Monday, August 07, 2023

Why is a rusty Philippine warship involved in the South China Sea dispute?


By AFP
August 7, 2023

The 100-metre (328-foot) BRP Sierra Madre vessel began its life as the US tank-landing ship USS LST-821, which served in World War II
 - Copyright AFP Fayez Nureldine


Cecil MORELLA

A crumbling World War II-era Philippine navy vessel stranded on a submerged reef in the South China Sea has long been a flashpoint between Manila and Beijing in their territorial dispute over the waters.

Tensions flared again on Saturday when the China Coast Guard allegedly blocked and fired water cannon at Philippine vessels seeking to deliver food, fuel and water to Filipino troops stationed on the BRP Sierra Madre at Second Thomas Shoal.
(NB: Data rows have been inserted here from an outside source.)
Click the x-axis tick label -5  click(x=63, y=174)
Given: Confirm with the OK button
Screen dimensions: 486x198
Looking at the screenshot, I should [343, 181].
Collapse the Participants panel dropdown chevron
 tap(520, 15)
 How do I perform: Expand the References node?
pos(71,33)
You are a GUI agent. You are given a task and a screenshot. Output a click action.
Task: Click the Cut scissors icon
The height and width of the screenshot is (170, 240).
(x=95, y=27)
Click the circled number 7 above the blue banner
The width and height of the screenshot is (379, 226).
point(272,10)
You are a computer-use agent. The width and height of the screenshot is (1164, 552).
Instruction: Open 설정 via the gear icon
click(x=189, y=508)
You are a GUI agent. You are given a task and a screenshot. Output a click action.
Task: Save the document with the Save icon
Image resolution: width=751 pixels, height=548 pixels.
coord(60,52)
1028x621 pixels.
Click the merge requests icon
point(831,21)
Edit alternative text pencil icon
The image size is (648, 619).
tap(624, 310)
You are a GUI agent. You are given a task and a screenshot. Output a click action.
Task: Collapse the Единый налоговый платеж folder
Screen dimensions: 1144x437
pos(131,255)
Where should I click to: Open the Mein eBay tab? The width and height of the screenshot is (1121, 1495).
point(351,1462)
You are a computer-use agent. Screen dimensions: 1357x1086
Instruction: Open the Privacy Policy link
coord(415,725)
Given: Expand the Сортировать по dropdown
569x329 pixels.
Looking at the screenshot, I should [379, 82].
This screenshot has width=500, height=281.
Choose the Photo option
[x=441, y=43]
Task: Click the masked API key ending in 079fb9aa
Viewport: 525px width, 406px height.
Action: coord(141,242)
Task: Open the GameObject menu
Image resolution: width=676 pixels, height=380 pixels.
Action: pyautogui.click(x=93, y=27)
AFP looks at how a rusting hulk named after a Philippine mountain range ended up at the centre of the latest diplomatic spat over the South China Sea.

– What is the Sierra Madre? –


The 100-metre (328-foot) BRP Sierra Madre vessel began its life as the US tank-landing ship USS LST-821, which served in World War II.

It was later renamed the USS Harnett County and deployed during the Vietnam War, where it was used as a helicopter gunship base, according to the United States Naval Institute.

After the war, it was acquired by the Philippine Navy and later renamed the BRP Sierra Madre.

– Why is it stuck on a reef? –

The Philippine military deliberately grounded the BRP Sierra Madre on Second Thomas Shoal in the late 1990s in an effort to check the advance of China in the hotly contested waters.


The unorthodox tactic to establish Philippine presence on the shoal was in response to China’s occupation of the nearby and then-uninhabited Mischief Reef, also claimed by Manila, a few years earlier.

Beijing has turned Mischief Reef and other reefs and outcrops into artificial, militarised islands to assert its claims in the waters.

Second Thomas Shoal, located in the Spratly Islands, is about 200 kilometres west of the western Philippine island of Palawan and more than 1,000 kilometres from China’s nearest major landmass of Hainan island.

– What’s happening there? –

China claims almost the entire South China Sea, which includes Second Thomas Shoal, and deploys hundreds of vessels there to patrol the waters and swarm reefs.

Beijing has ignored a 2016 international court ruling that its assertion has no legal basis.

Manila says China’s coast guard and navy vessels routinely block or shadow Philippine ships patrolling the waters.

They also regularly attempt to disrupt re-supply operations to the tiny Philippine garrison on Second Thomas Shoal, according to Manila.

The handful of Philippine marines deployed on the BRP Sierra Madre depend upon those resupply missions to survive their remote assignment.

The Philippine Coast Guard fears China will seek to occupy Second Thomas Shoal if the military detachment leaves.

– Why does all this matter? –


The South China Sea is seen as a powder keg and many fear a miscalculation or accident could ignite a military conflict.

The Philippines is poorly armed, but the United States has said it would defend its longtime ally in the South China Sea under a decades-old mutual defence pact.

The US has no territorial claim over the waters, but has persisted in conducting its own patrols there, angering Beijing.

Washington says this is to ensure what it terms “freedom of navigation” in the sea, through which trillions of dollars in trade passes annually.